# Informazioni sul compito
Nel testo sull'alienazione parentale riportato più sotto, in quale anno la Cassazione ha emesso la sentenza che ha sconfessato la dignità scientifica della sindrome? Rispondi per favore con una frase.

# Testo estratto
◆ ◆ ◆ ◆

Si tratta di una teoria che inquadra il rifiuto dei bambini nei confronti di un genitore in una vera e propria malattia psichiatrica o disturbo relazionale, che sarebbe frutto di un lavaggio del cervello da parte dell’altro genitore, spesso la madre in quanto genitore collocatario, affetta  anche lei dalla stessa patologia, dallo stesso disturbo. Le conseguenze sono facilmente intuibili: madri e figli diventano casi psichiatrici da trattare e le loro affermazioni nei tribunali del tutto inattendibili. Se poi il contesto è quello della violenza familiare, come spesso accade nei casi di diagnosi di alienazione, il paradosso è ancor più pericoloso:  la donna che  all’interno delle pareti domestiche abbia subito abusi e maltrattamenti sarà scoraggiata dal denunciare dietro il timore di essere dichiarata manipolante con conseguente perdita della custodia dei bambini. Un ribaltamento della violenza, insomma, in cui la vittima diventa carnefice e viceversa. «Spesso si tratta di separazioni che fanno seguito a un periodo più o meno lungo di violenza in famiglia – spiega Andrea Mazzeo, psichiatra ed esperto di questa teoria – violenza del marito verso la moglie e i figli, violenza assistita nei confronti dei figli o di abusi sessuali del padre sui figli. E quindi in questi casi non esiste nessuna campagna denigratoria di un genitore nei confronti dell’altro ma viene spacciata per denigrazione quella che è la realtà dei fatti denunciata dalle vittime: la violenza». L’alienazione parentale in Italia è stata più volte oggetto di pronunce e prese di posizione, anche da parte della giurisprudenza. Tra le più clamorose una sentenza, nel 2013, della Cassazione che ha sconfessato la dignità scientifica della sindrome. Ancora prima la netta  presa di distanza del ministero della Salute e dell’Istituto superiore di sanità.

◆ ◆ ◆ ◆

Voci salvate:
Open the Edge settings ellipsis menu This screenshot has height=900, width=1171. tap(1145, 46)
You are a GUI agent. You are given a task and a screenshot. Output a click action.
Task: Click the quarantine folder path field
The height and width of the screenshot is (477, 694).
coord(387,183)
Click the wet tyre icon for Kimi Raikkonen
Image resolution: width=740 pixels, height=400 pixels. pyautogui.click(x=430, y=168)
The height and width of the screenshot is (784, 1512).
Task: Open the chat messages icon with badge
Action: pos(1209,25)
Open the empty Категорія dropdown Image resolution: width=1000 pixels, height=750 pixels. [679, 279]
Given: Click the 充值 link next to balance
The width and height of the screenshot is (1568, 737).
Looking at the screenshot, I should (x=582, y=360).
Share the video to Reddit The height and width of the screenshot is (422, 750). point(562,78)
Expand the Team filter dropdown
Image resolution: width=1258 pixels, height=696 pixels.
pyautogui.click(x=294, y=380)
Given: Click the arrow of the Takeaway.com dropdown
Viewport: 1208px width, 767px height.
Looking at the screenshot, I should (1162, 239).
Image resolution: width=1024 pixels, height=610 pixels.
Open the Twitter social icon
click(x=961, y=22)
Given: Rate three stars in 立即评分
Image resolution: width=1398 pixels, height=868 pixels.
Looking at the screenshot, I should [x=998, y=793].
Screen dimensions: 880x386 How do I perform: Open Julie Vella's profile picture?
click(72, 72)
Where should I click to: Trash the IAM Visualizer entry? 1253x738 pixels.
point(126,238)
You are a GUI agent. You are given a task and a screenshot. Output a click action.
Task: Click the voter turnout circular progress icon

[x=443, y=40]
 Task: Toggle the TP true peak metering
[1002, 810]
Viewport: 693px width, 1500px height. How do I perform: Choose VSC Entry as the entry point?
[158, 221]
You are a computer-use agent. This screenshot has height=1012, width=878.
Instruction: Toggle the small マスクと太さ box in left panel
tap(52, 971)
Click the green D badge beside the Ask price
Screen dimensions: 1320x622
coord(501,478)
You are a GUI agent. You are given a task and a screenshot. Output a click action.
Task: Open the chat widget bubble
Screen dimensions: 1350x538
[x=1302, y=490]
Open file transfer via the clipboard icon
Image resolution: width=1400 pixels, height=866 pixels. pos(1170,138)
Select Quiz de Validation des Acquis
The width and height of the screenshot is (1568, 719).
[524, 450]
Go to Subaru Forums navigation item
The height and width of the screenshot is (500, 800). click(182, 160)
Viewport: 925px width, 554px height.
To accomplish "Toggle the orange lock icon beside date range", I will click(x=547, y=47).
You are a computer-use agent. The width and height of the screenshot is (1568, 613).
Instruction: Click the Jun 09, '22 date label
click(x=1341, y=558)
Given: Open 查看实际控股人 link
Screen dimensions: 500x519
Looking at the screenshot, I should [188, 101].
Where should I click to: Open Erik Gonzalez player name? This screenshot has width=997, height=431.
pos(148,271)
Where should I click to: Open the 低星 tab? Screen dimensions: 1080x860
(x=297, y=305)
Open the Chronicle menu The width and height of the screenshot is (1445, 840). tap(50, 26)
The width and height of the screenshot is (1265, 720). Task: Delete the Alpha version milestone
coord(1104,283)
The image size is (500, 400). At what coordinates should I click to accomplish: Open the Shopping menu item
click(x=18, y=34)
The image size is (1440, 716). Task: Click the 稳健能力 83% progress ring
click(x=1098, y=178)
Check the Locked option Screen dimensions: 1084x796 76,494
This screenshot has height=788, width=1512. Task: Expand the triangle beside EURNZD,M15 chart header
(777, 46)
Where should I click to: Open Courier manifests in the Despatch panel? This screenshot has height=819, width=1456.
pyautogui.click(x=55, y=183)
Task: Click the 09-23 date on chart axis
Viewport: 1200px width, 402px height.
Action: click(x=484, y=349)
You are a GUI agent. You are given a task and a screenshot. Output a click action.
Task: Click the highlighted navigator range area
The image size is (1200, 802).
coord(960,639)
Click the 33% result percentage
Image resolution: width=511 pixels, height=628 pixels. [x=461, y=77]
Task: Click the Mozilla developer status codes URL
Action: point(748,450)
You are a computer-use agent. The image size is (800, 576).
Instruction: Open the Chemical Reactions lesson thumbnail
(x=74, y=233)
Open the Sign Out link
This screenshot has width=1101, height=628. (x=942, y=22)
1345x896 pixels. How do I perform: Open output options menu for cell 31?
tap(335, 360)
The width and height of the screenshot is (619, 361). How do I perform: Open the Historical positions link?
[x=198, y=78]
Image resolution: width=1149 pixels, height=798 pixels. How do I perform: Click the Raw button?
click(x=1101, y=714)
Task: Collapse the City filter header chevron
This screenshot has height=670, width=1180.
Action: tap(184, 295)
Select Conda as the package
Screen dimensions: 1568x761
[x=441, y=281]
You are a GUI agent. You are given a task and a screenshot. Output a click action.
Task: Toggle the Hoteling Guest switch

◆ ◆ ◆ ◆

# Problema risolto
La sentenza della Cassazione è del 2013.